„Verantwortung übernehmen!“
„So absehbar es war, so ärgerlich ist es trotzdem, dass die TdL (Tarifgemeinschaft deutscher Länder) sich als Tarifpartner präsentiert hat, der keinen
Plan hat, kein Angebot macht und kein konstruktives Ziel verfolgt“, bilanzierte dbb Chef Volker Geyer nach dem Auftakt der TV-L-Länderrunde. Am 3. Dezember 2025 hatten sich die Tarifpartner in Berlin zum Auftakt getroffen. „Die Arbeitgebenden verstecken sich hinter der Aussage, unsere Forderungen
seien nicht zu verantworten. Das haben sie auch schon nach unserem Forderungsbeschluss vor zwei Wochen geschrieben. Inwieweit es verantwortungsvoll
ist, ohne Plan und ohne Angebot in Verhandlungen einzusteigen, erschließt sich mir jedoch nicht.“ Damit war Geyer nicht allein. Auch in der Verhandlungskommission herrschte großer Unmut darüber, dass die TdL nur weiß, was sie nicht will, es zum Auftakt aber versäumt hat, aufzuzeigen, wie die Länder einen handlungsfähigen und attraktiven Landesdienst gestalten wollen.

TdL blendet Realitäten aus
„Tarifverhandlungen zu führen, bedeutet Verantwortung zu übernehmen.
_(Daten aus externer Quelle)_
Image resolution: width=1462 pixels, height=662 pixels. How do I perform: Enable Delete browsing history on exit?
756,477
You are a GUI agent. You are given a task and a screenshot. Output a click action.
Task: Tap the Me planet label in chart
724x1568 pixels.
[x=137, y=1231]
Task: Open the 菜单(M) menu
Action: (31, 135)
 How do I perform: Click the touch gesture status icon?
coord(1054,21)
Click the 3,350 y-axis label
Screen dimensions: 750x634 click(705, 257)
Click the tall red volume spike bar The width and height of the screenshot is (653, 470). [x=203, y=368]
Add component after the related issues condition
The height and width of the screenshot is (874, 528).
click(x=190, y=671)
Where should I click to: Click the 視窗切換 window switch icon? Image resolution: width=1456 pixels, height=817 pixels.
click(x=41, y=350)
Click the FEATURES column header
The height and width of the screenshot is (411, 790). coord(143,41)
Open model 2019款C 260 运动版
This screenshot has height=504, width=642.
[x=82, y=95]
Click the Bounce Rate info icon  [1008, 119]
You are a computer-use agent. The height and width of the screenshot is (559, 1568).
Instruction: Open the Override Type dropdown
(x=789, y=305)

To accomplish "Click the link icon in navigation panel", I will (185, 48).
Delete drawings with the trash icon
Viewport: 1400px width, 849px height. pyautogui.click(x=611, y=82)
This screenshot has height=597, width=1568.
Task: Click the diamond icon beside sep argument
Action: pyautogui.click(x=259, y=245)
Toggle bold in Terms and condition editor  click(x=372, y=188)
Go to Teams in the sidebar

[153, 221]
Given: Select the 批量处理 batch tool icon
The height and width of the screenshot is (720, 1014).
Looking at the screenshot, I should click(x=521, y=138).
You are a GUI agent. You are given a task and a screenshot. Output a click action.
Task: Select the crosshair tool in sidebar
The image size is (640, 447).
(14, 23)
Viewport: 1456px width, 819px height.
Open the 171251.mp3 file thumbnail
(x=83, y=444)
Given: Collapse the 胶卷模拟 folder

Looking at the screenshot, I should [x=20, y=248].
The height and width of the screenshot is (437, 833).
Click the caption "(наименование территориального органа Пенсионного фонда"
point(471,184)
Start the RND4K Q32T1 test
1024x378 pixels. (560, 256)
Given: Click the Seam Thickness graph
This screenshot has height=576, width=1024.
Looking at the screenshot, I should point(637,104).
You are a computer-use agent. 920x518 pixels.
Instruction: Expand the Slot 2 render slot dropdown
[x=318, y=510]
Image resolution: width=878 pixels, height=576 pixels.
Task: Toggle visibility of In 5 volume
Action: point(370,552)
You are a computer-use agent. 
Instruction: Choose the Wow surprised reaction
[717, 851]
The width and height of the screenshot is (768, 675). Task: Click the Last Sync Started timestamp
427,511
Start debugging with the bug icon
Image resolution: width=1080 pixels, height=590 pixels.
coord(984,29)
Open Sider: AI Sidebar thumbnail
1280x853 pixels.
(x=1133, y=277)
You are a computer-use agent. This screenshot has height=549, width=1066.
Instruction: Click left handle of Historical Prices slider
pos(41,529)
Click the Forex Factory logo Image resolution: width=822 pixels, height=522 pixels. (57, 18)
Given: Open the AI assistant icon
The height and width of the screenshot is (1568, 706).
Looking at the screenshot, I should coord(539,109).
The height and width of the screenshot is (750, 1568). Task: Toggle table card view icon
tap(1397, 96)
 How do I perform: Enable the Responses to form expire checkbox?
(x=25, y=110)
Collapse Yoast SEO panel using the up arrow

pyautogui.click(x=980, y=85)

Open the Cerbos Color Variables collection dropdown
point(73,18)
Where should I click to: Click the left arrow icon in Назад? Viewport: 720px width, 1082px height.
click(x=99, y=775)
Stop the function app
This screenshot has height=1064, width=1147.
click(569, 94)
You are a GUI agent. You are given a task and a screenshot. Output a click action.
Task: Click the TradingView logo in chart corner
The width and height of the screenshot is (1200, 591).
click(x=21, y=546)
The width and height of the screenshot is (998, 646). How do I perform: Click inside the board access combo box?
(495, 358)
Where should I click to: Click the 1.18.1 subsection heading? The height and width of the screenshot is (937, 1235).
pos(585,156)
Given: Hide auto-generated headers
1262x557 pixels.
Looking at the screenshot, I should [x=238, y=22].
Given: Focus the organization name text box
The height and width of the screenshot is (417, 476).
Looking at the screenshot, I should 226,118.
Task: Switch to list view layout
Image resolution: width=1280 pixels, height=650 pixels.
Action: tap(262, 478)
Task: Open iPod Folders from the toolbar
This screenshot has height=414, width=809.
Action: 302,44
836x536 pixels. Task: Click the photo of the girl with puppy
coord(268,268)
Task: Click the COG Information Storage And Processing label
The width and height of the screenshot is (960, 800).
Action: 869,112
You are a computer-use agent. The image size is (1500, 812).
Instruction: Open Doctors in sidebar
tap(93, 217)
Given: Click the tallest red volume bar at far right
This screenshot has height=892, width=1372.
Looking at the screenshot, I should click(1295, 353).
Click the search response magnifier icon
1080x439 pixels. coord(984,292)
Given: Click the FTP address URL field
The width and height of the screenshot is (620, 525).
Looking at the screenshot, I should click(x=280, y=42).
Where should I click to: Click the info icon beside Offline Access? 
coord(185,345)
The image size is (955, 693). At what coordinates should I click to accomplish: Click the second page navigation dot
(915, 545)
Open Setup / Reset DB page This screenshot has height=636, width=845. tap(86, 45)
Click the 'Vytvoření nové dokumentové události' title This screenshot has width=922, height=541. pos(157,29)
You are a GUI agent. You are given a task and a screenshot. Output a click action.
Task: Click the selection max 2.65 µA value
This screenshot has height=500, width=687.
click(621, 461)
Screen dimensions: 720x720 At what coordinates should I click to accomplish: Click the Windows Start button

Dieser Wille war heute bei der TdL nicht spürbar“, konstatierte Geyer gegenüber den Medien. „Die Länder haben zum Verhandlungsauftakt komplett ausgeblendet, vor welch riesigen Herausforderungen sie stehen – jetzt und nicht irgendwann. Die demographischen Realitäten treffen den öffentlichen Dienst jetzt und nicht erst in ferner Zukunft, die Unzufriedenheit der Bürgerinnen und Bürger mit dem Staat rührt oftmals daher, dass dieser für die Menschen nicht mehr als funktionierend und Vertrauen schaffend erlebbar ist. Dazu fehlt es nämlich allerorten an Personal. In den Unikliniken, den Justizvollzugsanstalten, den Schulen, und, und, und.“

Noch steht die TdL nur am Spielfeldrand
In der Verhandlungskommission des dbb wandelte sich die Enttäuschung rasch. Mitglieder aller betroffenen Fachgewerkschaften konkretisierten Überlegungen, bundesweit Aktionen zu starten, „um der TdL klarzumachen, dass wir sie mit ihrer schlichten Verweigerungshaltung nicht davonkommenlassen
werden“, fasste Andreas Hemsing, dbb Fachvorstand Tarifpolitik, die Diskussion zusammen. Hemsing weiter: „Nach diesem unschönen Auftakt ist völlig unklar, ob die TdL sich bis Mitte Januar, wenn die zweite Runde stattfinden wird, berappelt. Über Verantwortung Anderer zu reden, ist leicht. Wer tatsächlich Verantwortung übernehmen will, macht zum Beispiel ein verhandlungsfähiges Angebot. Unsere Aufgabe ist es bis dahin, bundesweit und in allen Bereichen zu zeigen, dass Nullrunden und andere Grausamkeiten nicht hilfreich sind – nicht für die Beschäftigten und nicht für die Gesellschaft.“ Von daher erteilte der dbb seinen Fachgewerkschaften unmittelbar im Anschluss an den enttäuschenden Auftakt Streikfreigabe bis zur nächsten Verhandlungsrunde.

Wie geht’s weiter?
Die Tarifpartner haben zwei weitere Verhandlungsrunden vereinbart. Diese finden jeweils in Potsdam am 15. und 16. Januar 2026 sowie vom 11. bis 13. Februar 2026 statt. Über den Verhandlungsverlauf und über mögliche Aktionen berichtet der dbb auf seinen Sonderseiten zur Einkommensrunde unter www.dbb.de/einkommensrunde stets tagesfrisch.